Awesome
spark
Apache Spark
This repo contains Jupyter python notebooks demonstrating the use of the pySpark and MLlib modules explored in solving machine learning problems in Berkeley courses CS100.1 and CS190.1 as hosted on the edX platform.
CS100.1 : Introduction to Big Data with Apache Spark
lab1 : Word count This lab will build on the techniques covered in the Spark tutorial to develop a simple word count application. The volume of unstructured text in existence is growing dramatically, and Spark is an excellent tool for analyzing this type of data. In this lab, we will write code that calculates the most common words in the Complete Works of William Shakespeare retrieved from Project Gutenberg. This could also be scaled to find the most common words on the Internet.
lab2 : Server log analysis Server log analysis is an ideal use case for Spark. It's a very large, common data source and contains a rich set of information. Spark allows you to store your logs in files on disk cheaply, while still providing a quick and simple way to perform data analysis on them.
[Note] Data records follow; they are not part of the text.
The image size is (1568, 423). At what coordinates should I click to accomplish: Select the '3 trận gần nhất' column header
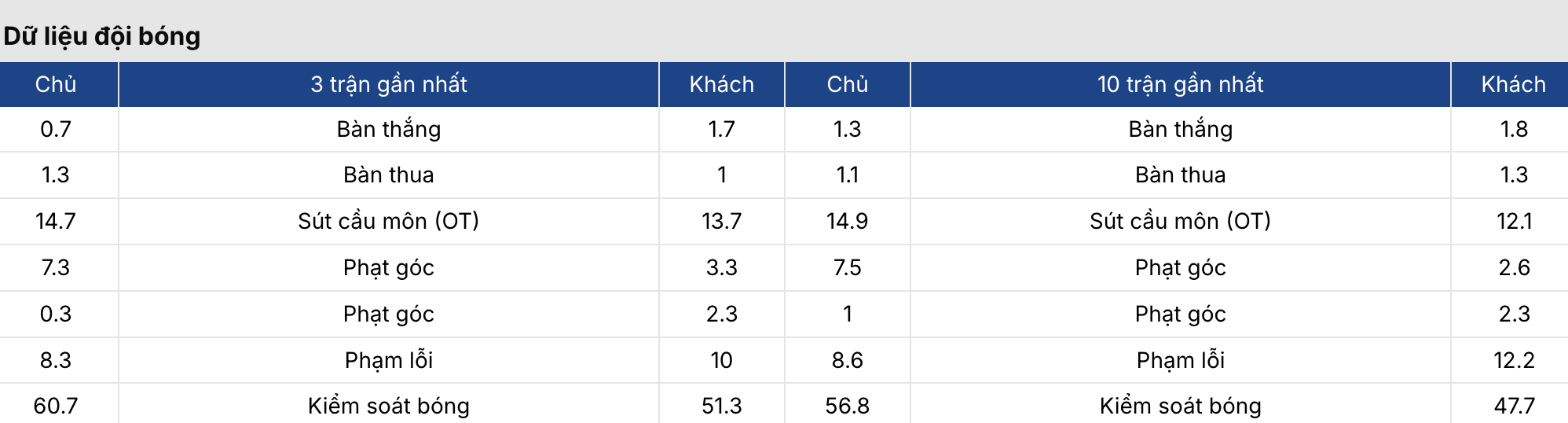point(389,84)
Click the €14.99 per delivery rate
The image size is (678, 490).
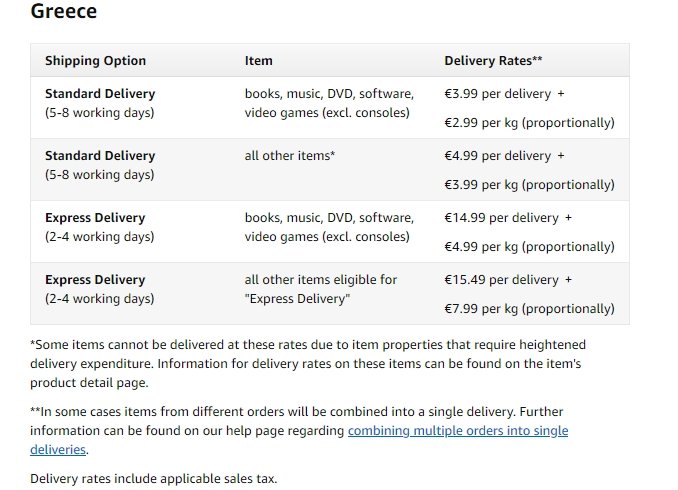coord(501,218)
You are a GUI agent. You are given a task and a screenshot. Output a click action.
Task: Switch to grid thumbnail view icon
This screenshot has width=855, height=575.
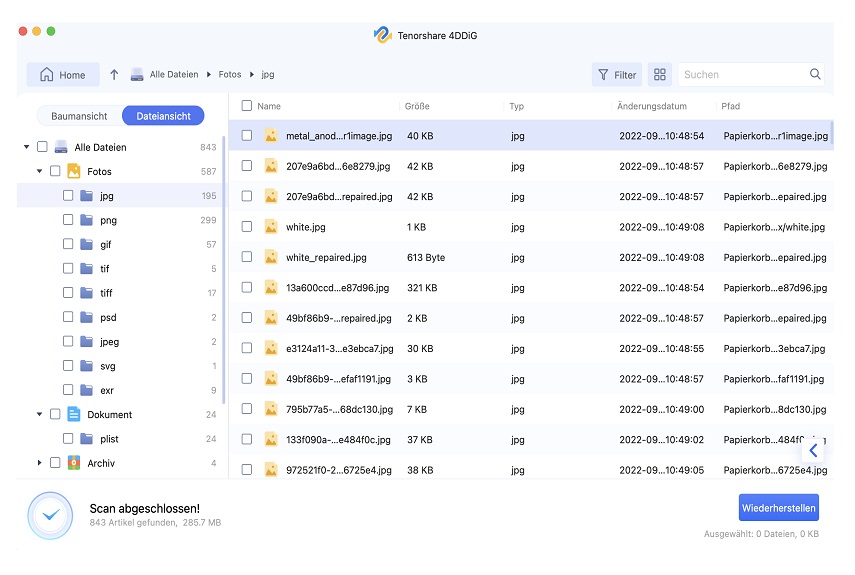point(659,75)

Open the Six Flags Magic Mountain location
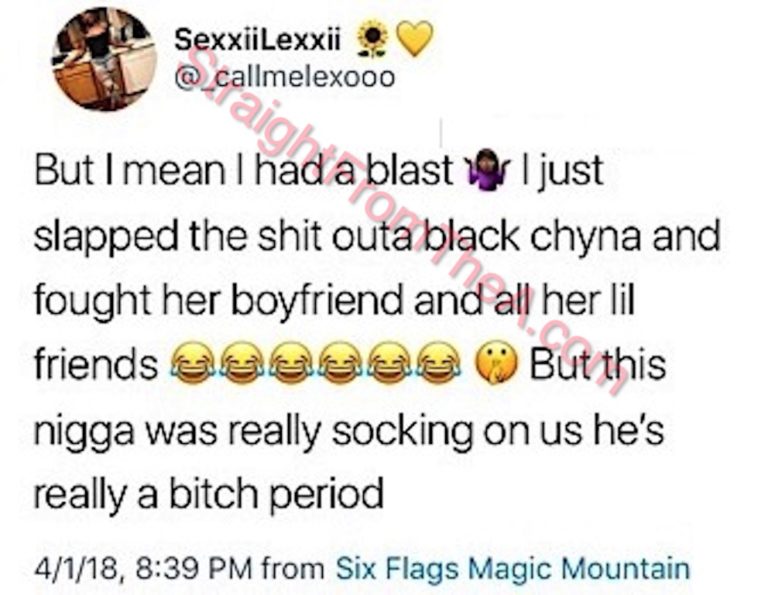point(513,569)
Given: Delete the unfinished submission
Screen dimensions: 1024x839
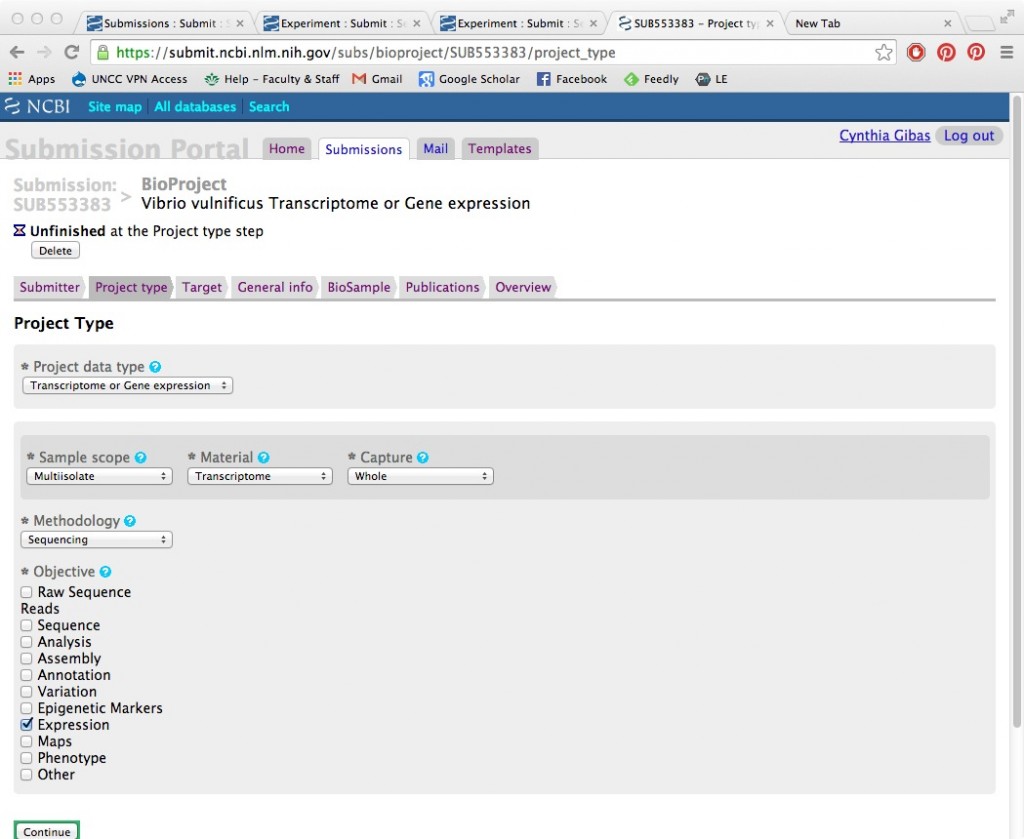Looking at the screenshot, I should point(55,251).
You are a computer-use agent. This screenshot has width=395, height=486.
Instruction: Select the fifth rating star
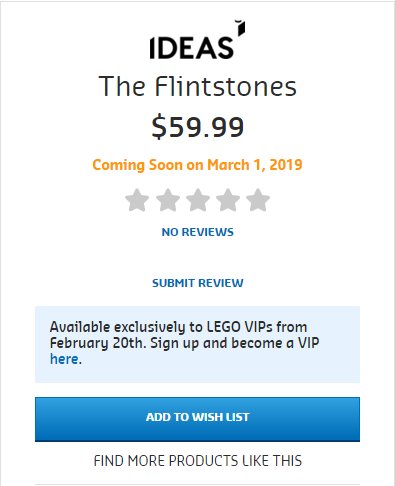point(258,200)
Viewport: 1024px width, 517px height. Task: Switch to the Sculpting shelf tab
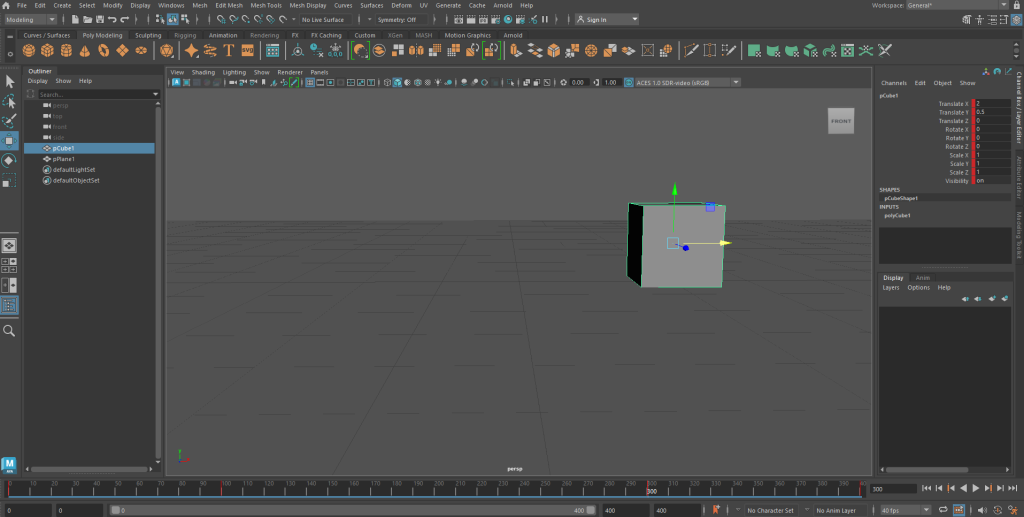[x=148, y=35]

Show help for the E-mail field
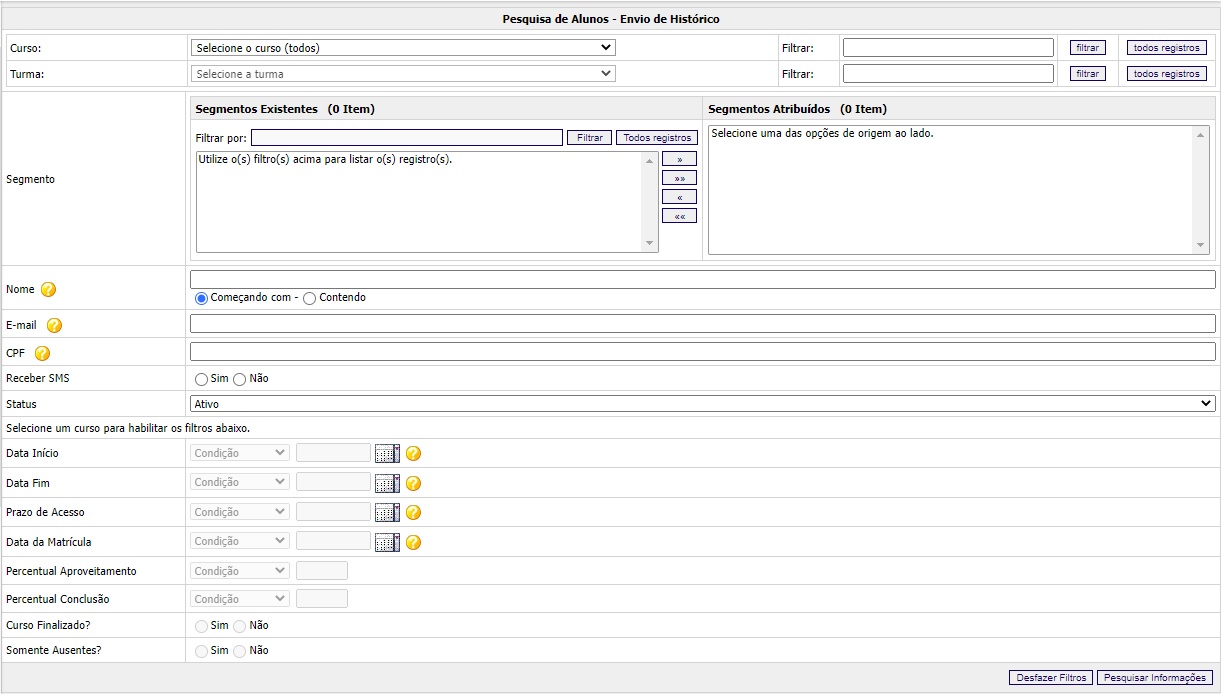(54, 325)
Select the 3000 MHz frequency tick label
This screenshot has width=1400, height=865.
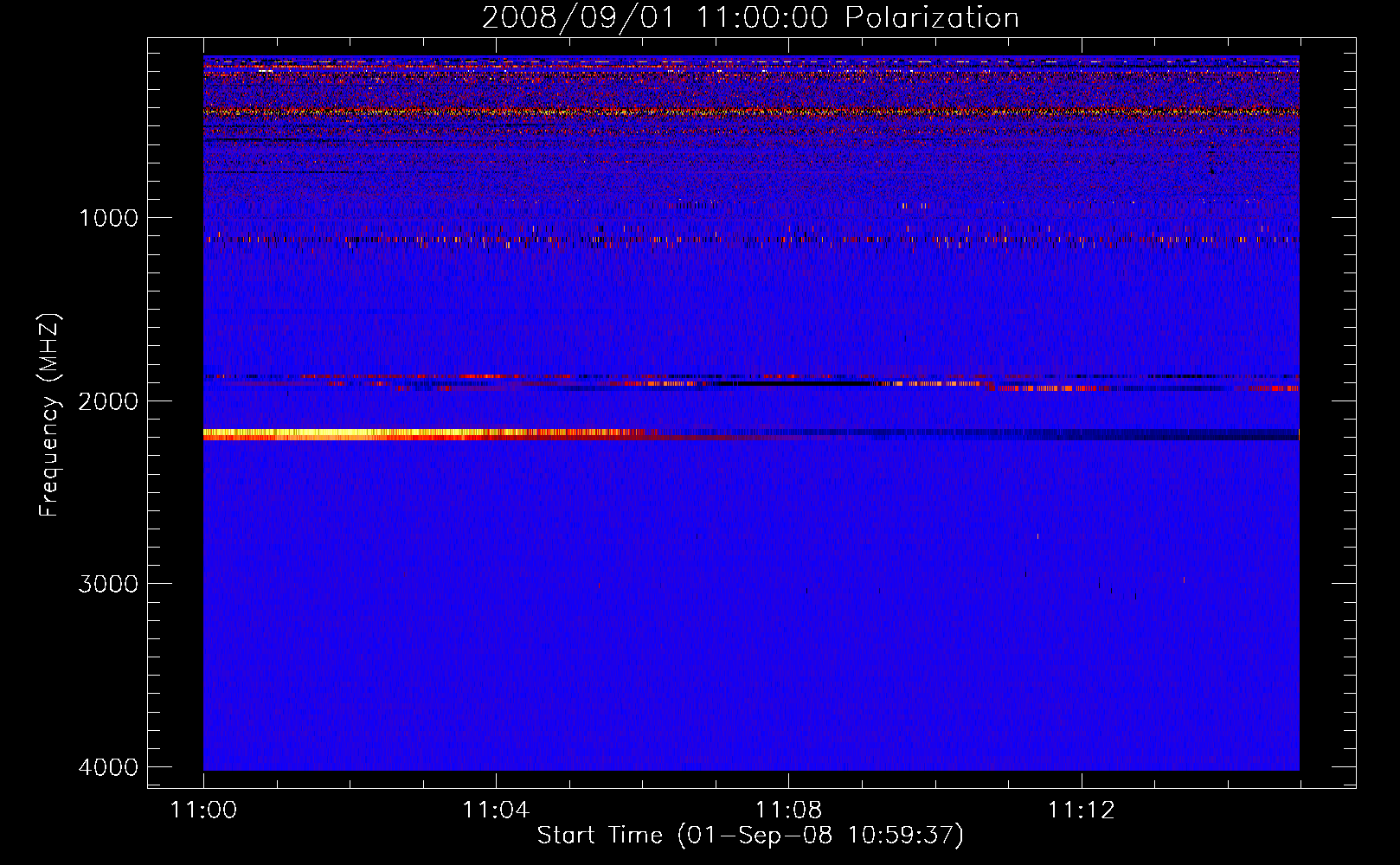[x=108, y=584]
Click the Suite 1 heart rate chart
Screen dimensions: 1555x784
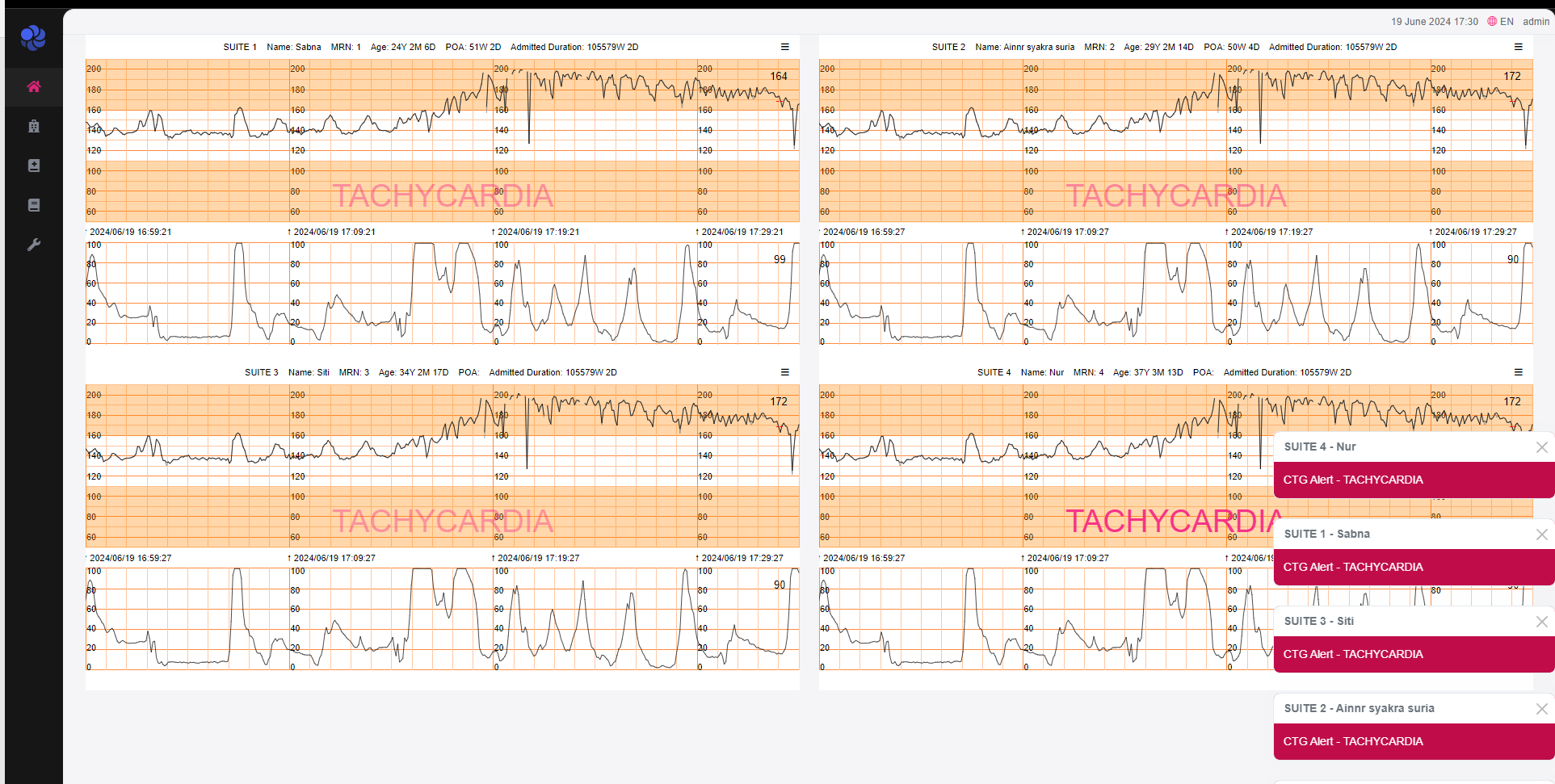(x=442, y=140)
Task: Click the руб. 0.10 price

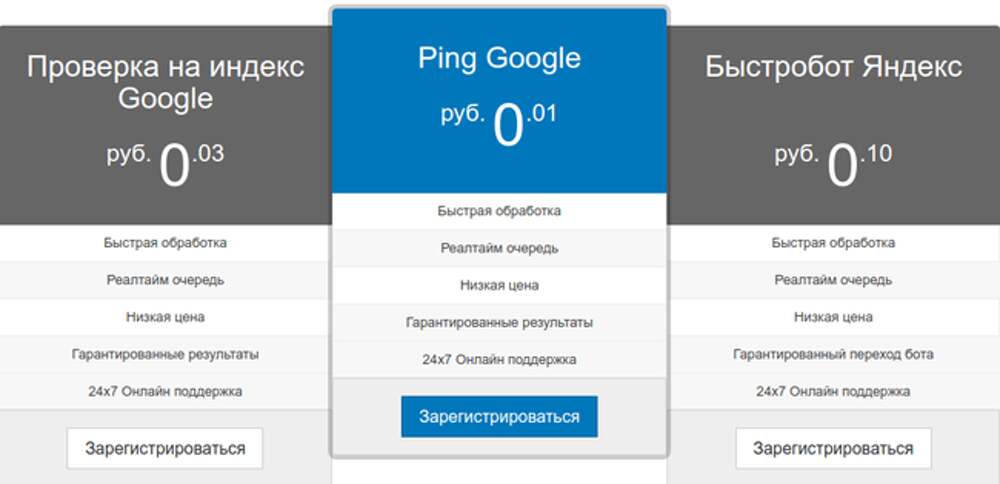Action: [833, 165]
This homework will show you how to use Apache Spark on real-world text-based production logs and fully harness the power of that data. Log data comes from many sources, such as web, file, and compute servers, application logs, user-generated content, and can be used for monitoring servers, improving business and customer intelligence, building recommendation systems, fraud detection, and much more.
lab3 : Entity Resolution Entity Resolution (ER) refers to the task of finding records in a dataset that refer to the same entity across different data sources (e.g., data files, books, websites, databases). ER is necessary when joining datasets based on entities that may or may not share a common identifier (e.g., database key, URI, National identification number), as may be the case due to differences in record shape, storage location, and/or curator style or preference. A dataset that has undergone ER may be referred to as being cross-linked.
lab4 : Movie Recommender System One of the most common uses of big data is to predict what users want. This allows Google to show you relevant ads, Amazon to recommend relevant products, and Netflix to recommend movies that you might like. This lab will demonstrate how we can use Apache Spark to recommend movies to a user. We will start with some basic techniques, and then use the [Spark MLlib][mllib] library's Alternating Least Squares method to make more sophisticated predictions.
CS190.1 : Scalable Machine Learning NOTEBOOKS NOT SHOWN UNTIL AFTER COURSE ENDS
lab1 : Math and Python Review
This notebook reviews vector and matrix math, the NumPy Python package, and Python lambda expressions. It also covers downloading the data required for Lab 4, where you will analyze website click-through rates. Part 1 covers vector and matrix math, and you'll do a few exercises by hand. In Part 2, you'll learn about NumPy and use ndarray
objects to solve the math exercises. Part 3 provides additional information about NumPy and how it relates to array usage in Spark's MLlib. Part 4 provides an overview of lambda expressions, and you'll wrap up by downloading the dataset for Lab 4.
lab3 : Linear Regression This lab covers a common supervised learning pipeline, using a subset of the Million Song Dataset from the UCI Machine Learning Repository. Our goal is to train a linear regression model to predict the release year of a song given a set of audio features.
lab4 : CTR Prediction This lab covers the steps for creating a click-through rate (CTR) prediction pipeline. You will work with the Criteo Labs dataset that was used for a recent Kaggle competition.